Stored items

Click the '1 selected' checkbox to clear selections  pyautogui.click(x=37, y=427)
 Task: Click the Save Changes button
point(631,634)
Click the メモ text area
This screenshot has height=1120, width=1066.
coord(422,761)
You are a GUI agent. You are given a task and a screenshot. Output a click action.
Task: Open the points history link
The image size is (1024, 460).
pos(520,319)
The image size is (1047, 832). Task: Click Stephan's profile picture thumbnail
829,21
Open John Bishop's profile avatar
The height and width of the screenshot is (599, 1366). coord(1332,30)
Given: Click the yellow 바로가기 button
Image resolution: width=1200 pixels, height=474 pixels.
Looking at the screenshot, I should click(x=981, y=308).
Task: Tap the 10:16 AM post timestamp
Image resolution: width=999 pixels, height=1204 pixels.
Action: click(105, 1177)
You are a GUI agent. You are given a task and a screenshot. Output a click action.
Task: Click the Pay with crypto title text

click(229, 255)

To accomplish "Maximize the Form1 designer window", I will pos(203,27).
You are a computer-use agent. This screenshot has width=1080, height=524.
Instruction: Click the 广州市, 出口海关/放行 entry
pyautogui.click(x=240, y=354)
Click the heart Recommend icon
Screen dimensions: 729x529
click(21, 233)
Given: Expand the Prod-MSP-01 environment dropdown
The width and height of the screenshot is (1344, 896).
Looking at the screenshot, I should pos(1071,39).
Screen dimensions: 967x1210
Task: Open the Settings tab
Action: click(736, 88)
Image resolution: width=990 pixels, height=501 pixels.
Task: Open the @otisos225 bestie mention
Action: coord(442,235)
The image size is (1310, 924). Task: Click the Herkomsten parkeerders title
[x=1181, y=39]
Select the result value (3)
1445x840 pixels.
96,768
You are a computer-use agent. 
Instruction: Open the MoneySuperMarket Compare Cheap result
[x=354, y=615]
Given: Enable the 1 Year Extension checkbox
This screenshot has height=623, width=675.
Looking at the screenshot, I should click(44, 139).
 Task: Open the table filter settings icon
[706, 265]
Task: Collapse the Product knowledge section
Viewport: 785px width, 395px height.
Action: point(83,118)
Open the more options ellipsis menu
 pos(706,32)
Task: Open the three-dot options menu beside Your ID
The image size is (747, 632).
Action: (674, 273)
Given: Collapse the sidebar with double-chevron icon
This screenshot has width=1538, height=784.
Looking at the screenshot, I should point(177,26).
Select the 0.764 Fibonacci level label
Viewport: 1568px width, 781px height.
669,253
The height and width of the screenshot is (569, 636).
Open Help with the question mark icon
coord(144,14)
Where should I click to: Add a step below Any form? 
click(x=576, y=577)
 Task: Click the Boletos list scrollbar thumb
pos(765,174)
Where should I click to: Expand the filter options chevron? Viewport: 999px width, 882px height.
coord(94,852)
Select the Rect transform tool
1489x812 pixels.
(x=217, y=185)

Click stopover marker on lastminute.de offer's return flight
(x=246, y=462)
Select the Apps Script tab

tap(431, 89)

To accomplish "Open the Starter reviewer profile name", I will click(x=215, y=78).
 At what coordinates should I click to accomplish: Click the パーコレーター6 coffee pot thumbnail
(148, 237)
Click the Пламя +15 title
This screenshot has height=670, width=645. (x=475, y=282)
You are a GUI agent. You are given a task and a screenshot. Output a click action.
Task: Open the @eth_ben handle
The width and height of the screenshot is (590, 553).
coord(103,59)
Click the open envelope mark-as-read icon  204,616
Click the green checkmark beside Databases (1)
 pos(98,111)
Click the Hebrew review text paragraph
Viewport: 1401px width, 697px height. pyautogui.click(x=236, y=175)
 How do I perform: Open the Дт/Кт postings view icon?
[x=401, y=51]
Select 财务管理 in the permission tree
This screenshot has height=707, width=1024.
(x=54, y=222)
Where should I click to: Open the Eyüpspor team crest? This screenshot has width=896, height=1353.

--- ABOUT THIS TASK ---
Each line of the data is to be written out again exactly.

--- RESULT OF THIS TASK ---
Click the '1 selected' checkbox to clear selections  pyautogui.click(x=37, y=427)
 Task: Click the Save Changes button
point(631,634)
Click the メモ text area
This screenshot has height=1120, width=1066.
coord(422,761)
You are a GUI agent. You are given a task and a screenshot. Output a click action.
Task: Open the points history link
The image size is (1024, 460).
pos(520,319)
The image size is (1047, 832). Task: Click Stephan's profile picture thumbnail
829,21
Open John Bishop's profile avatar
The height and width of the screenshot is (599, 1366). coord(1332,30)
Given: Click the yellow 바로가기 button
Image resolution: width=1200 pixels, height=474 pixels.
Looking at the screenshot, I should click(x=981, y=308).
Task: Tap the 10:16 AM post timestamp
Image resolution: width=999 pixels, height=1204 pixels.
Action: click(105, 1177)
You are a GUI agent. You are given a task and a screenshot. Output a click action.
Task: Click the Pay with crypto title text

click(229, 255)

To accomplish "Maximize the Form1 designer window", I will pos(203,27).
You are a computer-use agent. This screenshot has width=1080, height=524.
Instruction: Click the 广州市, 出口海关/放行 entry
pyautogui.click(x=240, y=354)
Click the heart Recommend icon
Screen dimensions: 729x529
click(21, 233)
Given: Expand the Prod-MSP-01 environment dropdown
The width and height of the screenshot is (1344, 896).
Looking at the screenshot, I should pos(1071,39).
Screen dimensions: 967x1210
Task: Open the Settings tab
Action: click(736, 88)
Image resolution: width=990 pixels, height=501 pixels.
Task: Open the @otisos225 bestie mention
Action: coord(442,235)
The image size is (1310, 924). Task: Click the Herkomsten parkeerders title
[x=1181, y=39]
Select the result value (3)
1445x840 pixels.
96,768
You are a computer-use agent. 
Instruction: Open the MoneySuperMarket Compare Cheap result
[x=354, y=615]
Given: Enable the 1 Year Extension checkbox
This screenshot has height=623, width=675.
Looking at the screenshot, I should click(44, 139).
 Task: Open the table filter settings icon
[706, 265]
Task: Collapse the Product knowledge section
Viewport: 785px width, 395px height.
Action: point(83,118)
Open the more options ellipsis menu
 pos(706,32)
Task: Open the three-dot options menu beside Your ID
The image size is (747, 632).
Action: (674, 273)
Given: Collapse the sidebar with double-chevron icon
This screenshot has width=1538, height=784.
Looking at the screenshot, I should point(177,26).
Select the 0.764 Fibonacci level label
Viewport: 1568px width, 781px height.
669,253
The height and width of the screenshot is (569, 636).
Open Help with the question mark icon
coord(144,14)
Where should I click to: Add a step below Any form? 
click(x=576, y=577)
 Task: Click the Boletos list scrollbar thumb
pos(765,174)
Where should I click to: Expand the filter options chevron? Viewport: 999px width, 882px height.
coord(94,852)
Select the Rect transform tool
1489x812 pixels.
(x=217, y=185)

Click stopover marker on lastminute.de offer's return flight
(x=246, y=462)
Select the Apps Script tab

tap(431, 89)

To accomplish "Open the Starter reviewer profile name", I will click(x=215, y=78).
 At what coordinates should I click to accomplish: Click the パーコレーター6 coffee pot thumbnail
(148, 237)
Click the Пламя +15 title
This screenshot has height=670, width=645. (x=475, y=282)
You are a GUI agent. You are given a task and a screenshot. Output a click action.
Task: Open the @eth_ben handle
The width and height of the screenshot is (590, 553).
coord(103,59)
Click the open envelope mark-as-read icon  204,616
Click the green checkmark beside Databases (1)
 pos(98,111)
Click the Hebrew review text paragraph
Viewport: 1401px width, 697px height. pyautogui.click(x=236, y=175)
 How do I perform: Open the Дт/Кт postings view icon?
[x=401, y=51]
Select 财务管理 in the permission tree
This screenshot has height=707, width=1024.
(x=54, y=222)
Where should I click to: Open the Eyüpspor team crest? This screenshot has width=896, height=1353.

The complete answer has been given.